Find the original 1ped.fasta window.
Click ‘Props’ > ‘View as proteins’.
Click ‘File’>’Save prot alignment” and save the file as ’1ped_aa.fasta’ with Fasta as the file format.
Transfer this file to the class cluster into the alignmentLab folder.
Employ the MAFFT automatic selection of alignment strategy by using the command:

mafft --auto 1ped_aa.fasta > mafft_aa_auto.fasta

You can see that now we use the flag --auto to allow MAFFT to choose the best alignment strategy.
Can you determine what strategy was employed? (hint MAFFT outputs data to the screen and the strategy should be listed near the end). Load this file into SeaView.

Build a tree using your protein alignment by selecting ‘Trees’ > ‘Distance Methods’ > ‘NJ' and use a Poisson distance metric. De-click ignore gaps and do a bootstrap test as above.

Both A and B:

Compare amino acid alignments and trees. Which one do you prefer? Does it make sense to align protein-coding sequences using the protein translation, or should you instead build alignments from nucleotide sequences?

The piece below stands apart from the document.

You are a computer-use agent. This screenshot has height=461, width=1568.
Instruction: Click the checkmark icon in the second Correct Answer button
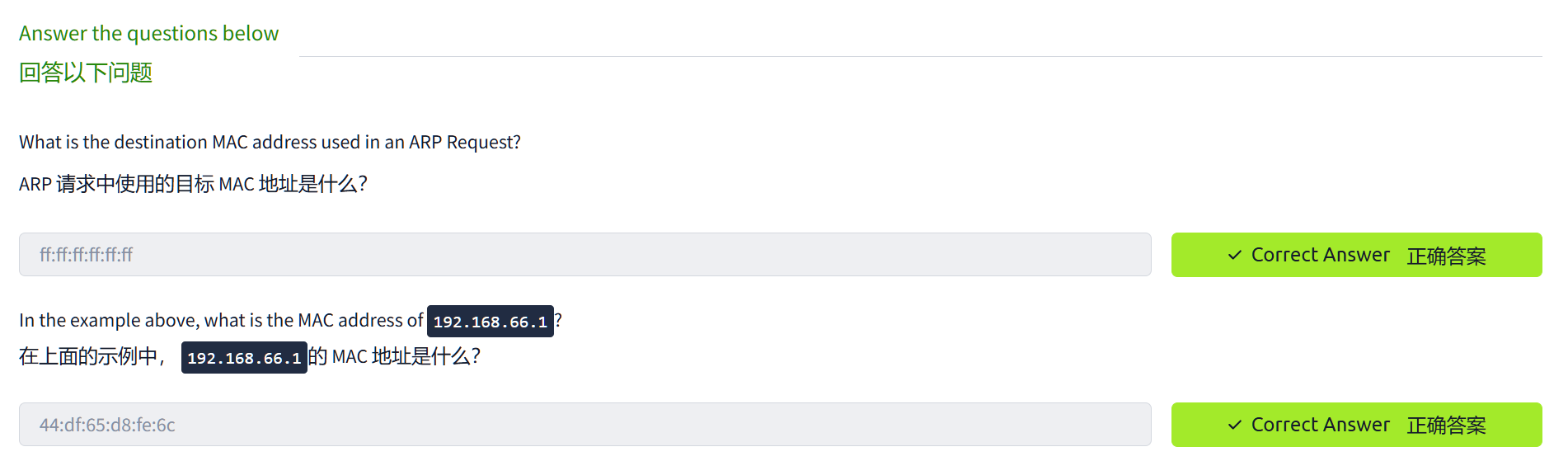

Exercise 4: exploring the difference in gap penalties using MUSCLE

We will now run MUSCLE with different gap penalties to observe how this changes the alignment.

A only:
Run MUSCLE with a gap penalty of -20 using the command:

muscle -verbose -log muscle_gap-20.log -in 1ped_aa.fasta -out muscle_aa_gap-20.fasta -gapopen -20

A new flag has been added here (-gapopen -20) to instruct MUSCLE to set the gap opening penatly to -20. Load the alignment into SeaView and build a tree as in exercise 3.

B only:
Run MUSCLE with a gap penalty of -1 using the command:

muscle -verbose -log muscle_gap-1.log -in 1ped_aa.fasta -out muscle_aa_gap-1.fasta -gapopen -1

A new flag has been added here (-gapopen -1) to instruct MUSCLE to set the gap opening penatly to -1. Load the alignment into SeaView and build a tree as in exercise 3.

A or B:
Run MUSCLE with the default gap penalty using the command:

muscle -verbose -log muscle_defGap.log -in 1ped_aa.fasta -out muscle_aa.fasta

Load the alignment into SeaView and build a tree as in exercise 3.

Both A and B:
Compare the modified gap penalty alignments to the default one. Which one of the three alignments do you prefer, and why? Which has the most gaps? Can you guess the default gap penalty? Can you find in the log files of MUSCLE the gap penalty used?

Exercise 5: trimming an alignment using BMGE

Trimming of an alignment removes the ambiguous columns in order to improve later analysis. We shall use BMGE for this task. This program calculates column entropy to determine columns that are within biologically expected variation. Any columns above a given entropy threshold are removed. Full options can be seen in the BMGE user guide.

We shall trim the MUSCLE amino acid alignment (muscle_aa.fasta) using BMGE with a conserved entropy score of 0.7 and use the BLOSUM62 matrix to determine substitution weights.
BMGE is supplied as a jar file which is run using the programming language java. This is done using the command

java -jar /bioware/BMGE-1.1/BMGE.jar -i muscle_aa.fasta -ofaa muscle_trimmed.fasta -h .7 -m BLOSUM62 -t AA

There are many options in BMGE which can be viewed on their page [2].
A breakdown of the command is:
java calls the programming language interpreter for java.
-jar /bioware/BMGE-1.1/BMGE.jar tells java where the jar file containing the program BMGE is located.
-i muscle_aa.fasta instructs BMGE what the input file is.
-ofaa muscle_trimmed.fasta instructs BMGE to output a file in fasta format to muscle_trimmed.fasta and it is an amino acid alignment.
-h .7 This is where you place the entropy score you wish to cut-off at. The higher the score, the more stringent the cut-off (thus removing more variable columns. .7 appears to be a reliable cut-off but feel free to play around with this.
-m BLOSUM62 instructs BMGE on what scoring matrix to use for deciding similarity between residues. The scoring matrix will affect how stringent the cut-off is due to the how much weight is placed upon substitutions. This is explained in the BMGE user manual or ask your TA.
-t AA instructs BMGE that it is an amino acid alignment that is to be trimmed.

How many columns were removed by BMGE?

Load the resulting alignment into SeaView and build a tree as in exercise 3. Compare to the untrimmed MUSCLE alignment. Has the tree changed? Have the branch lengths or bootstrap support changed?